SUPPLIED MATERIAL Start Marker
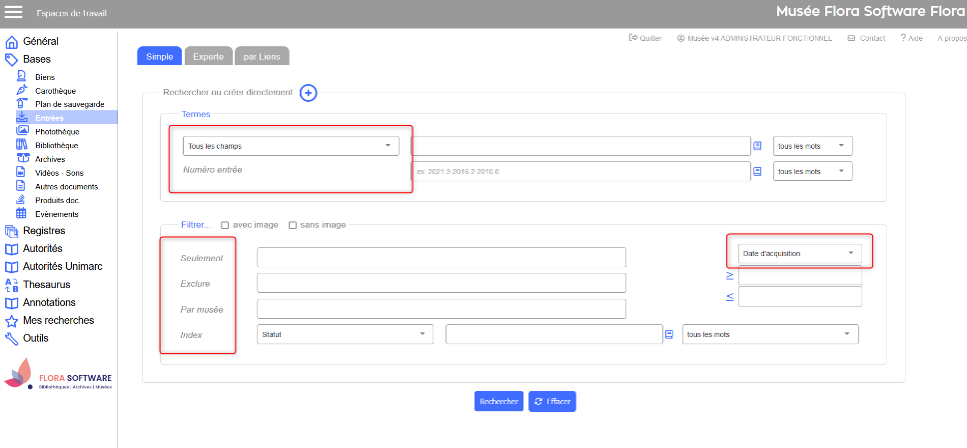
Task: Click the Carothèque icon in sidebar
Action: [23, 90]
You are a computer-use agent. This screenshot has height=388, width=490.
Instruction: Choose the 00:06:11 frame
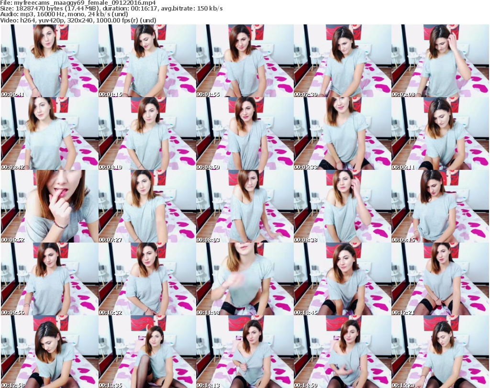click(440, 133)
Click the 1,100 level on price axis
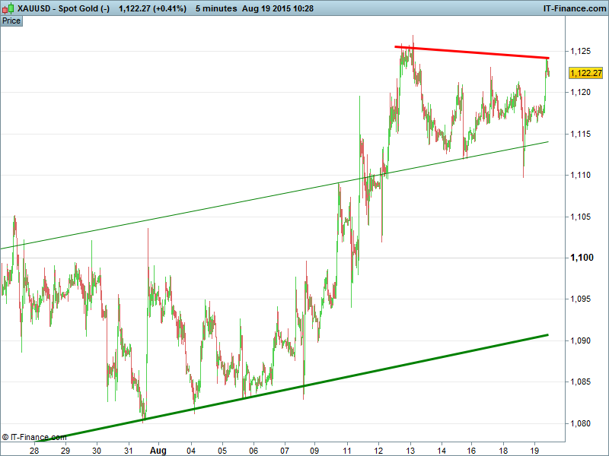Viewport: 609px width, 456px height. click(x=582, y=258)
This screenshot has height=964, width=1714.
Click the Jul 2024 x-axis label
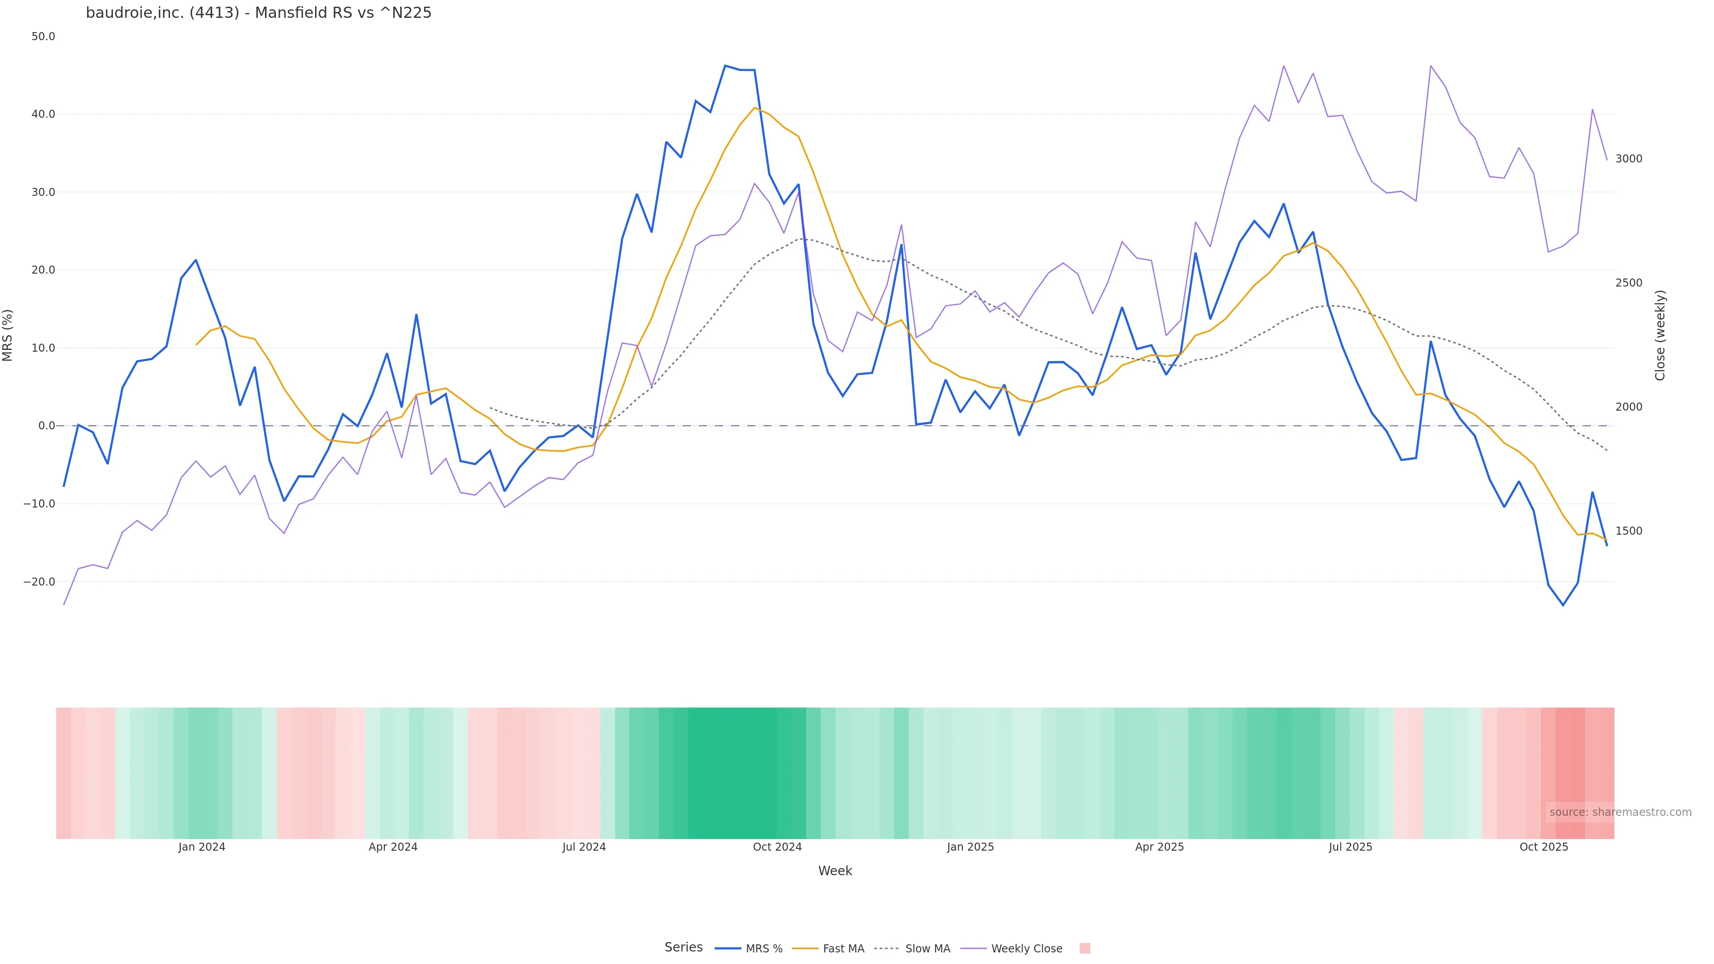coord(584,847)
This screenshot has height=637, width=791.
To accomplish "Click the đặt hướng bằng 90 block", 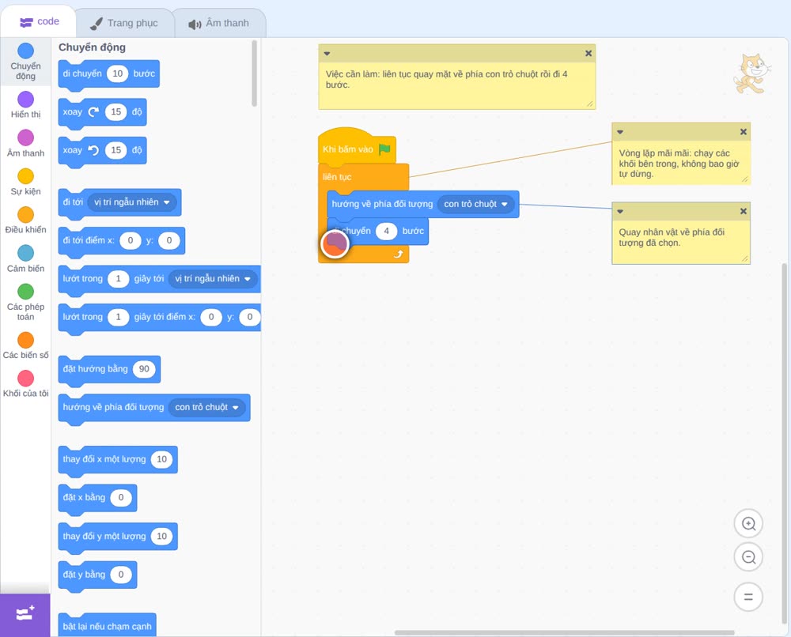I will tap(109, 369).
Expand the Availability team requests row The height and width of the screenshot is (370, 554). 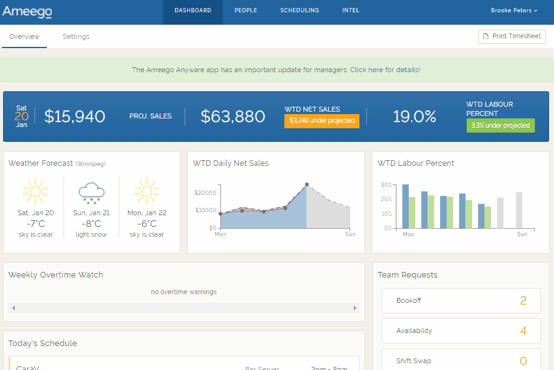pos(460,331)
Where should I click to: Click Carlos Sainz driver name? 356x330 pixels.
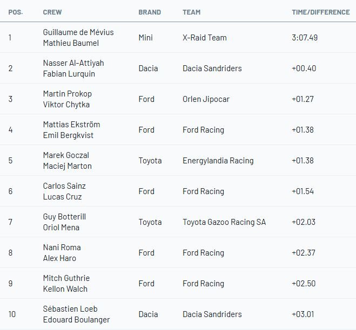pos(64,186)
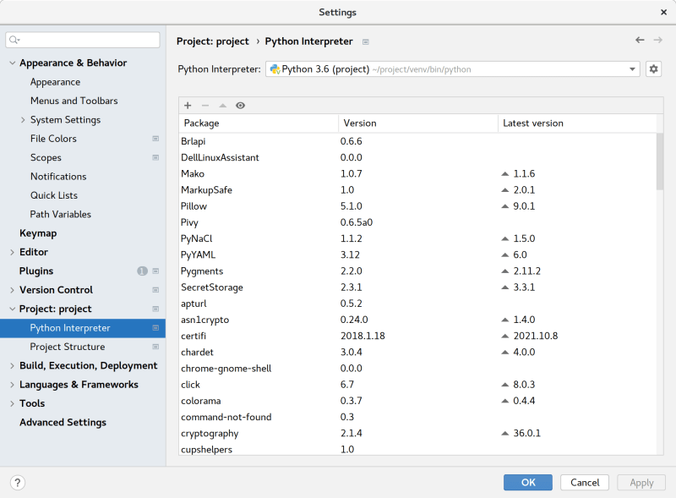Expand the Tools section
The height and width of the screenshot is (498, 676).
click(10, 403)
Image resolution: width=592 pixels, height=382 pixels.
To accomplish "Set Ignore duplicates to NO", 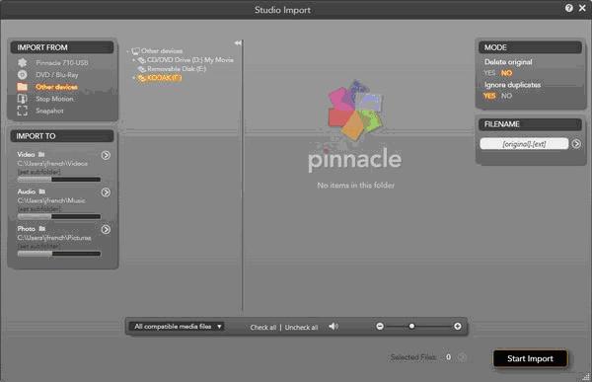I will (507, 96).
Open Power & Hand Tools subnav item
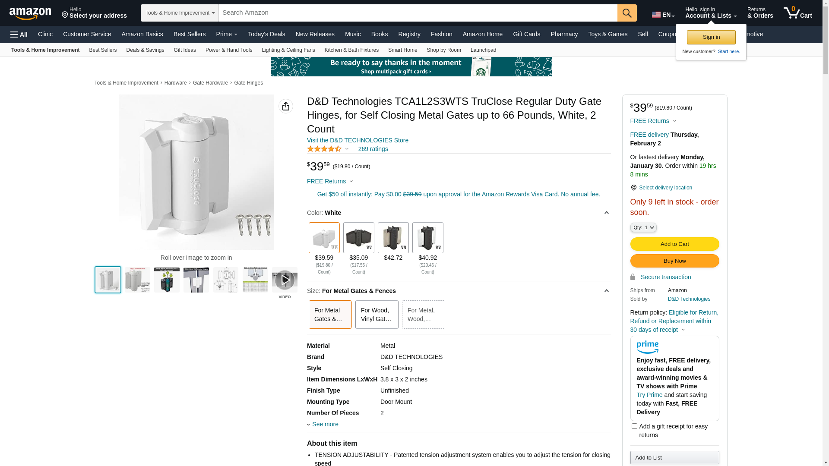The height and width of the screenshot is (466, 829). (x=229, y=50)

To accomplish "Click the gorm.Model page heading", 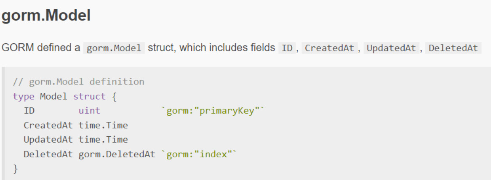I will (46, 16).
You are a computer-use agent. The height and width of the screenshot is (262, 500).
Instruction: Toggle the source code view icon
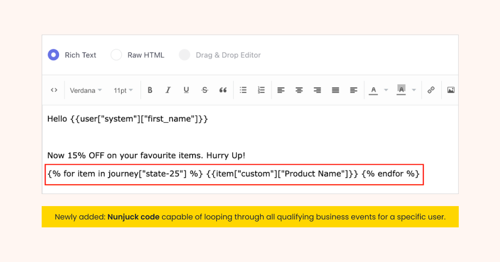(54, 90)
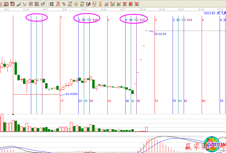The height and width of the screenshot is (153, 226).
Task: Pick the parallel lines drawing tool
Action: pyautogui.click(x=43, y=4)
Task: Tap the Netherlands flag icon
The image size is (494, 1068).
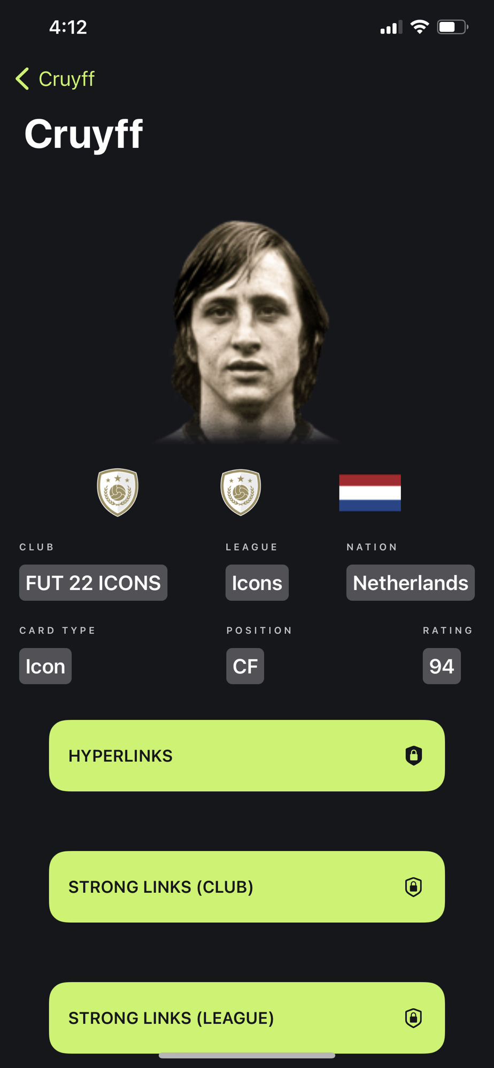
SUPPLIED MATERIAL End Marker
- _WHAT IS EXPECTED_:
Each line above with the word "computer" must be returned.

- _SOLUTION TO THE PROBLEM_:
You are a computer-use agent. This screenshot has height=388, width=490.
You are a computer-use agent. The height and width of the screenshot is (262, 500).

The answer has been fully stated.